听到这么荒唐的安慰,原本闷头往门口走的李承铭也停了下来,转身面红耳赤地瞪着徐俏俏。
“你不要以为你看到了……看到了……”裸体这两个字终究说不出口,“你不要以为看到了就能拿捏我,你当我不知道你在想什么吗?”
徐俏俏心里一惊,慌忙侧头躲开眼神。
“不过想要抓到我的把柄,好来威胁我,离间我和我爸,”李承铭冷哼,“想得倒挺美。”
??这少爷被害妄想症吗??
看着徐俏俏唰地回头看向自己震惊睁圆了的双眼,李承铭一副被我抓到了吧的表情,冷笑道:“手段拙劣。”
徐俏俏无语了一瞬,既不能承认,毕竟这样的推测错得离谱,但也不能否认,否则深究起来就怕自己那些隐秘的心事会被戳破,让人更难堪,只得转移话题,“我来替我妈道歉的。”
被这么出意外一闹,李承铭差点忘了自己刚才冲进房间冲水冷静是为了什么。经她提醒,上头的热血突然冷却了。
他松开手看着徐俏俏,表情恢复到她熟悉的,略带冷漠的讥诮。
经历了刚才奇妙的一刻,徐俏俏现在并不想再从李承铭嘴里听到那些让人扫兴的话,抢在他再次开口前道:“我妈脑子简单,没想到这样做不妥当,会冒犯到你和叔叔。她知道你们放在杂物间的旧衣服是不会再穿的,就想着卖了换些钱。
你们肯定瞧不上这么点钱,所以大概也从没想过这么做。但是把纸皮、瓶子、旧衣卖掉换钱,几乎是刻在我们这样人基因里的本能。”徐俏俏声音平缓冷静地在她和李承铭间画下一条明晰的三八线。
有钱人|穷人
“我替我妈妈道歉,对不起。他们这一辈的人要让他们跟小辈低头说声对不起太难了,但我妈妈确实感到很抱歉。”
第一次。
李承铭第一次听到徐俏俏说这么多话。第一次仔细认真地看她说话的神情。
他一直以为,徐俏俏的沉默只是隐忍不发,心里肯定都在算计着些什么。从没想过自己能看到一双这么真诚的眼睛。
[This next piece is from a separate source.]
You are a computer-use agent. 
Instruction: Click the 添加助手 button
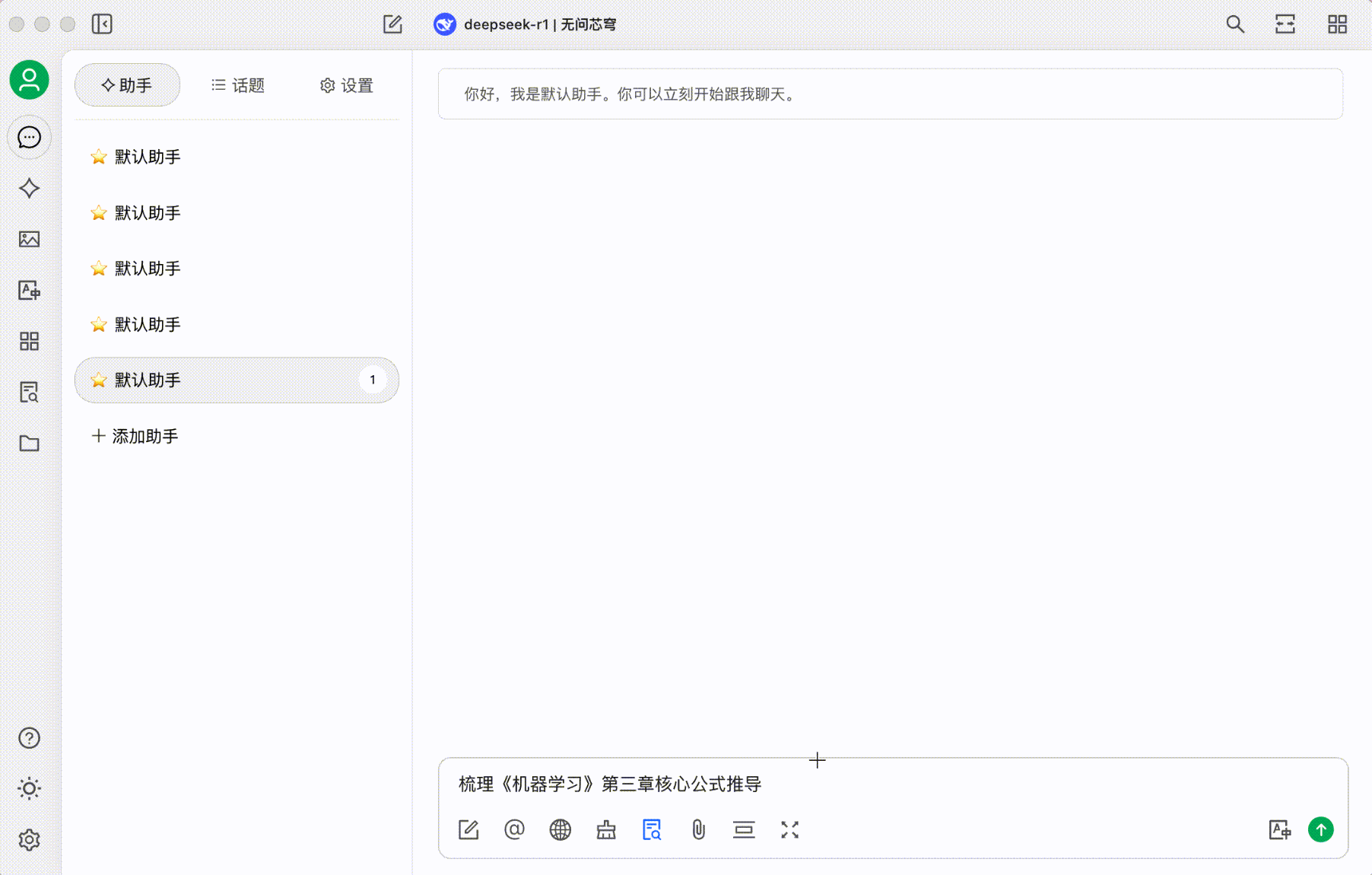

甚至,从没想过徐俏俏能通过三言两语,这么轻易地说服他。
抬头看着李承哲逐渐动摇的眼神,徐俏俏疏了口气,暗自给自己鼓了鼓掌,而后再接再厉道:“哥哥,你不相信我们的到来没有恶意,我可以理解。你可以随意揣度我们的用心,没关系。我知道我无法自证,但你终会明白的。”
李承哲蹙眉,没发现冰霜慢慢在眼中瓦解。